Joyce OLIVER, et al.
v.
Samuel SAIA, et al.
No. 86 CA 0346.
Court of Appeal of Louisiana, First Circuit.
June 23, 1987. Rehearing Denied August 31, 1987.James A. McCann, New Orleans, for plaintiff/first appellant Joyce Oliver.
Paul Jantz, Baton Rouge, for defendant/ third-party appellee Randall Arnold.
Charles Moore, Baton Rouge, for defendant/appellee Samuel Saia.
John Dale Powers, Baton Rouge, for defendant/third-party appellant Hertz Rental Co.
Richard Creed, Jr., Baton Rouge, for defendant/third-party appellee State Farm Ins.
David Kelly, Baton Rouge, for defendant/third-party appellee General Acc. Fire Ins.
Before EDWARDS, WATKINS and Le BLANC, JJ.
EDWARDS, Judge.
Joyce and Grady Oliver appeal the trial court's dismissal of their tort action against Hertz Equipment Rental Corporation. We affirm.
The accident which gave rise to this action occurred on February 24, 1982, on Louisiana Highway 427 in Ascension Parish. At about 7:00 p.m. Samuel J. Saia was operating a Hertz forklift carrying large boards on the north side of the highway, but so near the highway that the lumber extended onto the highway. Randall Arnold, who was proceeding west on the highway in a pickup truck, struck some of the lumber that protruded onto the road. One of the pieces of lumber was thrown into the air, and it struck the oncoming eastbound vehicle in which plaintiff was a passenger.
Made defendants were Saia; his insurers, General Accident Insurance Company, and American Liberty Insurance Company; *771 Hertz; Arnold; and State Farm,[1] the UM carrier for the car in which plaintiff was a passenger. Before trial the court dismissed General Accident; American Liberty; and Saia, to the extent that he was uninsured or insured by any company other than Hertz.[2] At the close of plaintiffs' case, the court directed a verdict in favor of State Farm. After trial the court found (1) no negligence on the part of either Arnold or Hertz, (2) that the accident was caused by Saia's negligence, and (3) that Saia was not insured by Hertz.

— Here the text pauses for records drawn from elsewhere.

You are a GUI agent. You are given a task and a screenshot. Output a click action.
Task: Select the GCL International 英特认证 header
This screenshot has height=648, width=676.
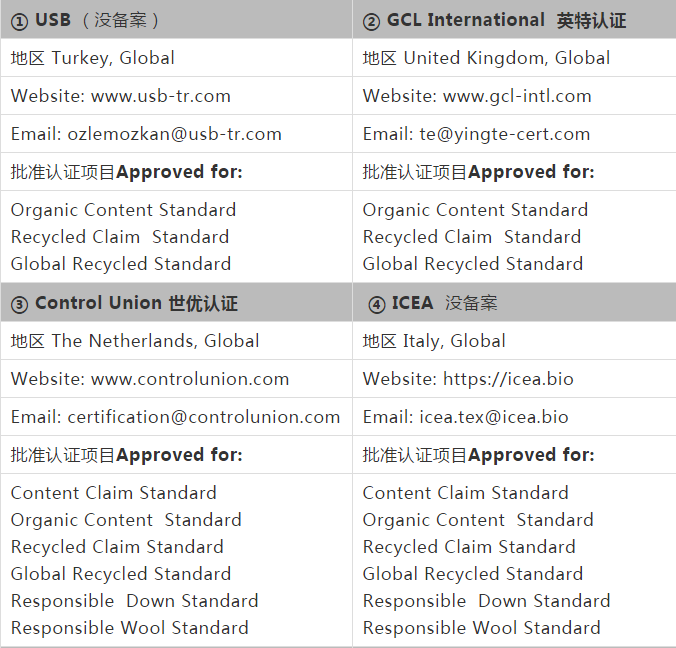tap(506, 21)

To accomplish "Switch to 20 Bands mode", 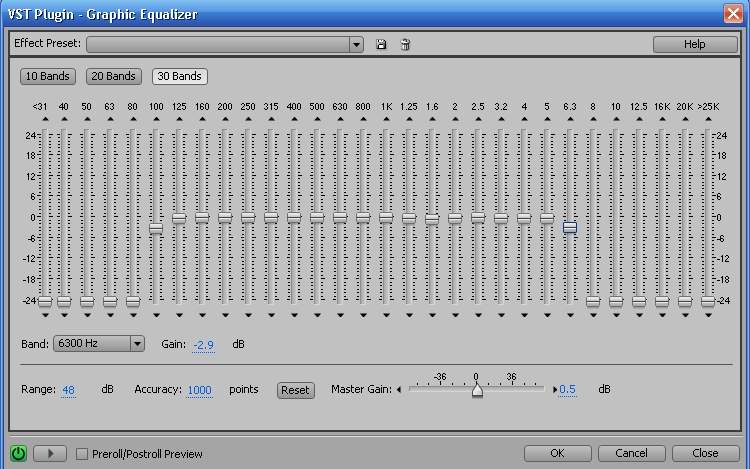I will point(113,76).
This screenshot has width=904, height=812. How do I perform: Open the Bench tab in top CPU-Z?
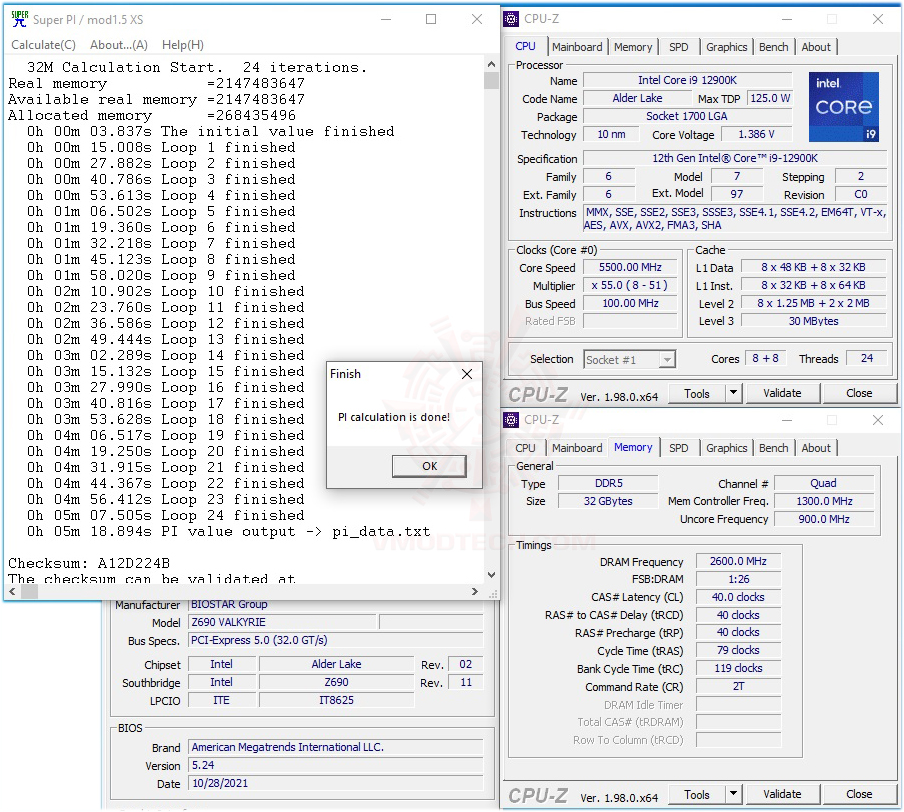pos(773,47)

On appeal plaintiffs allege that the trial court erred in holding that Hertz did not insure Saia. Hertz was primarily self-insured, but had substantial excess coverage. Since there was no insurance document for Hertz's self-insurance, the parties agreed that whether Hertz insured Saia had to be determined by referring to the standard Insurance Service Organization form policy used by most major companies.

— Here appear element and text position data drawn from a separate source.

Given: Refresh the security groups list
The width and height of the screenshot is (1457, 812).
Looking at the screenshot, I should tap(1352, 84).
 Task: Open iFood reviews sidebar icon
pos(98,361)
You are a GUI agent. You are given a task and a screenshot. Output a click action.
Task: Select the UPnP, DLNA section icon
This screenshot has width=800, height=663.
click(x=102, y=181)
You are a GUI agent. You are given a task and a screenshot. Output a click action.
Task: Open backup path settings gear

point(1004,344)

A party seeking recovery under an insurance policy has the burden of establishing coverage. Balehi Marine, Inc. v. Firemen's Ins. Co., 460 So.2d 16, 17 (La.App. 1st Cir.1984), cert. denied, 462 So.2d 654 (La.1985). Plaintiffs introduced no evidence that Saia was insured by Hertz, either under a standard business automobile policy or a standard comprehensive general liability policy. Plaintiffs' proof that Saia would have been insured under the excess coverage of the Birmingham Fire policy was irrelevant, since it would have come into play only after Hertz's liability went over $1,000,000. Neither could the Birmingham policy be used as an example of a standard insurance policy, since all experts agreed that the pertinent provisions were much broader than the standard form policy. Plaintiffs also argue that the Birmingham policy afforded primary coverage for occurrences not covered by Hertz's self-insurance. Yet plaintiffs did not make Birmingham a party, and therefore they could not get a judgment against it.
Plaintiffs also complain of the trial court's refusal to admit certain testimony of their insurance expert. Plaintiffs tendered Ronald Lee Passons as an expert in the field of insurance policy interpretation, but the court accepted him only in the field of general insurance. The court then would not allow him to testify on matters of policy interpretation. A trial court has discretion to qualify expert witnesses, and its determination will not be disturbed absent an abuse of that discretion. Brown v. Morgan, 449 So.2d 606, 608 (La.App. 1st Cir.1984). We find no abuse of discretion, but in any case, the proffered testimony of this witness is of absolutely no value to prove that Hertz insured Saia. It was directed solely at whether the Birmingham policy would cover Saia.
Hertz also appealed, assigning as error the trial court's conclusion that Arnold was not negligent. Based on the court's fact finding, which we do not find manifestly erroneous, see Arceneaux v. Domingue, 365 So.2d 1330, 1333 (La.1978), the court's conclusion is correct.
For the foregoing reasons, the judgment of the trial court is affirmed at appellants' cost.
AFFIRMED.
NOTES
[1] State Farm filed third party demands against all other defendants, but those claims are no longer at issue.
[2] The court rendered summary judgment in favor of General Accident. American Liberty and Saia were dismissed pursuant to a settlement agreement with plaintiff.